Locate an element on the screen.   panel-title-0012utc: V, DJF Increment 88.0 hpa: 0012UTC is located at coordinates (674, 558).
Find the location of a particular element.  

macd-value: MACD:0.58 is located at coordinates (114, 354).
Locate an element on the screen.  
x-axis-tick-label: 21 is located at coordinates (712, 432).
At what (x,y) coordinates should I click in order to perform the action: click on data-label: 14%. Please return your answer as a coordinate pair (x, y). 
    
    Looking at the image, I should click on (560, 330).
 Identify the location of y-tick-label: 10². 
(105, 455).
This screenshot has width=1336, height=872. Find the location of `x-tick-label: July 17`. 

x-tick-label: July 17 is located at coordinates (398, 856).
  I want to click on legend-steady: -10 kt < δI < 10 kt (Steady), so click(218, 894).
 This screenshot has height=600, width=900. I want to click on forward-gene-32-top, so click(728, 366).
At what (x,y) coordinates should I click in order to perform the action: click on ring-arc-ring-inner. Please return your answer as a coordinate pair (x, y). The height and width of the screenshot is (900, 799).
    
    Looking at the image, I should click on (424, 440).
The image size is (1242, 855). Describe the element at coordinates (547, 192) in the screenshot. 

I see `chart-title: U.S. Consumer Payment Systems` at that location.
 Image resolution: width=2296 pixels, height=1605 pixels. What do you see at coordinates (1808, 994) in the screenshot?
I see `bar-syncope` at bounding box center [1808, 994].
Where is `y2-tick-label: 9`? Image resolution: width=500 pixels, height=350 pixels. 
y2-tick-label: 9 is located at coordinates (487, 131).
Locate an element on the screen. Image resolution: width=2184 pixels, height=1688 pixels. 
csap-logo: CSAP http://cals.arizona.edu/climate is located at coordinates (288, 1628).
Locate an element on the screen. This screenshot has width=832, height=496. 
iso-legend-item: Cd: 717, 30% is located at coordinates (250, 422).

__Work task__
Reproduce all of the data above, every line of it, character for character and without any changes.

__Result__
Locate an element on the screen.   panel-title-0012utc: V, DJF Increment 88.0 hpa: 0012UTC is located at coordinates (674, 558).
Find the location of a particular element.  

macd-value: MACD:0.58 is located at coordinates (114, 354).
Locate an element on the screen.  
x-axis-tick-label: 21 is located at coordinates (712, 432).
At what (x,y) coordinates should I click in order to perform the action: click on data-label: 14%. Please return your answer as a coordinate pair (x, y). 
    
    Looking at the image, I should click on (560, 330).
 Identify the location of y-tick-label: 10². 
(105, 455).
This screenshot has width=1336, height=872. Find the location of `x-tick-label: July 17`. 

x-tick-label: July 17 is located at coordinates (398, 856).
  I want to click on legend-steady: -10 kt < δI < 10 kt (Steady), so click(218, 894).
 This screenshot has height=600, width=900. I want to click on forward-gene-32-top, so click(728, 366).
At what (x,y) coordinates should I click in order to perform the action: click on ring-arc-ring-inner. Please return your answer as a coordinate pair (x, y). The height and width of the screenshot is (900, 799).
    
    Looking at the image, I should click on (424, 440).
The image size is (1242, 855). Describe the element at coordinates (547, 192) in the screenshot. 

I see `chart-title: U.S. Consumer Payment Systems` at that location.
 Image resolution: width=2296 pixels, height=1605 pixels. What do you see at coordinates (1808, 994) in the screenshot?
I see `bar-syncope` at bounding box center [1808, 994].
Where is `y2-tick-label: 9`? Image resolution: width=500 pixels, height=350 pixels. 
y2-tick-label: 9 is located at coordinates (487, 131).
Locate an element on the screen. Image resolution: width=2184 pixels, height=1688 pixels. 
csap-logo: CSAP http://cals.arizona.edu/climate is located at coordinates (288, 1628).
Locate an element on the screen. This screenshot has width=832, height=496. 
iso-legend-item: Cd: 717, 30% is located at coordinates (250, 422).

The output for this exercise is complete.